- Source information

════

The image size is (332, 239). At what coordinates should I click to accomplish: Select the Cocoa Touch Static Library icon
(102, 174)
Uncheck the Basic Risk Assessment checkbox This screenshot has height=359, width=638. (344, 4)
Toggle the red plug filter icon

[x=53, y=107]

════

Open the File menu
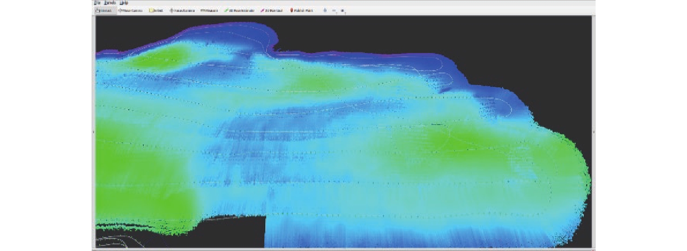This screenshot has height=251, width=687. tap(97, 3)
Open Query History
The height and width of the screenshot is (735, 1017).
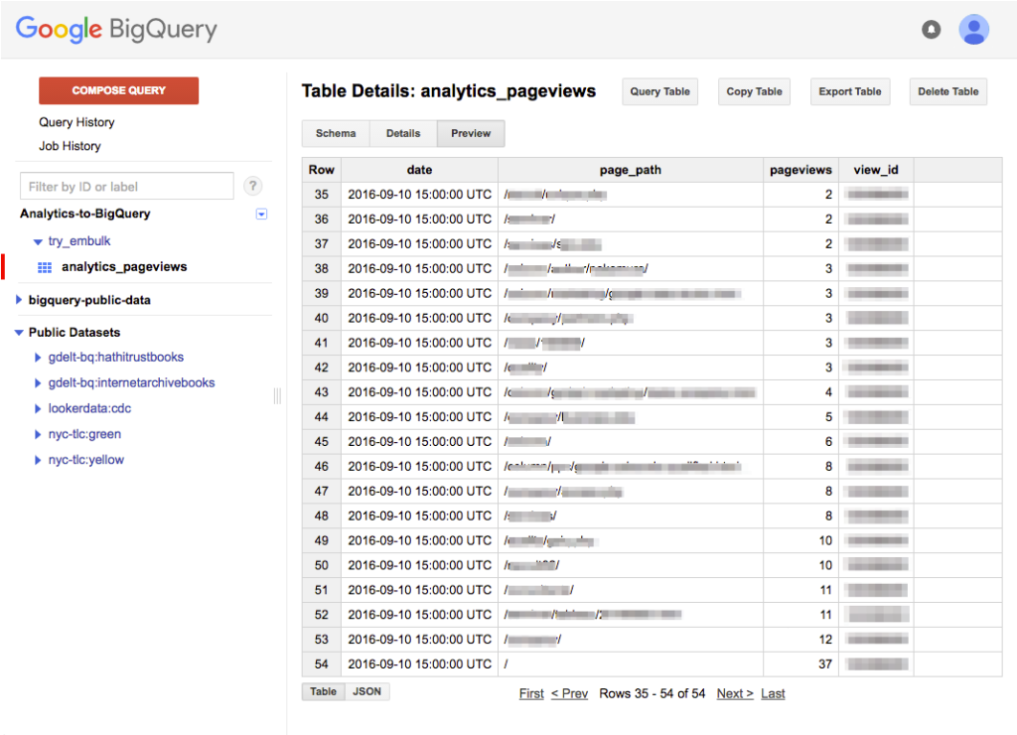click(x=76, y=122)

════

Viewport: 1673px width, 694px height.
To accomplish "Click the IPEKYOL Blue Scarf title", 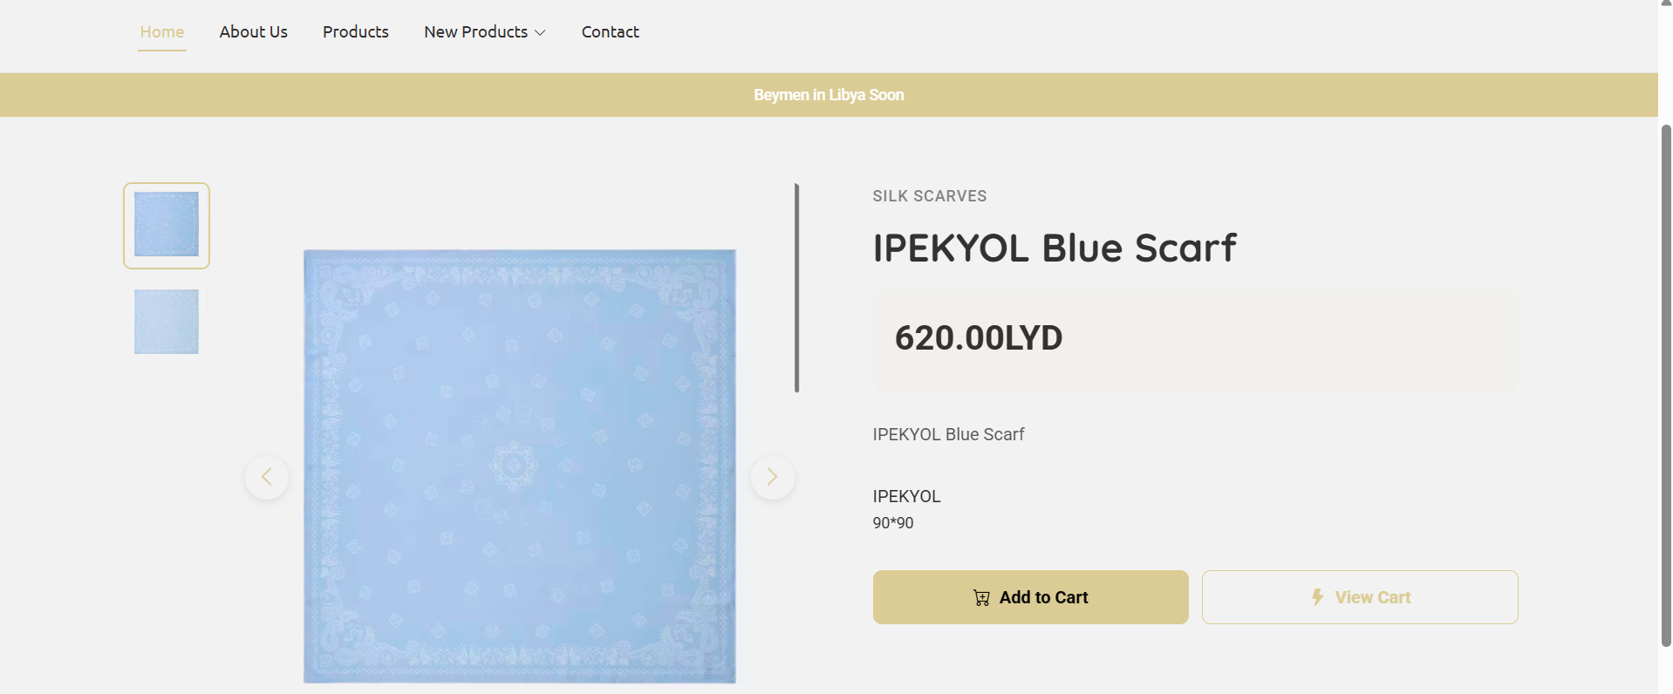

════

- The problem
What's needed is an exact copy of the records above from the line containing "Viewport: 1673px width, 694px height." down to the line containing "the IPEKYOL Blue", both included, without any pictures.

- Solved exercise
Viewport: 1673px width, 694px height.
To accomplish "Click the IPEKYOL Blue Scarf title", 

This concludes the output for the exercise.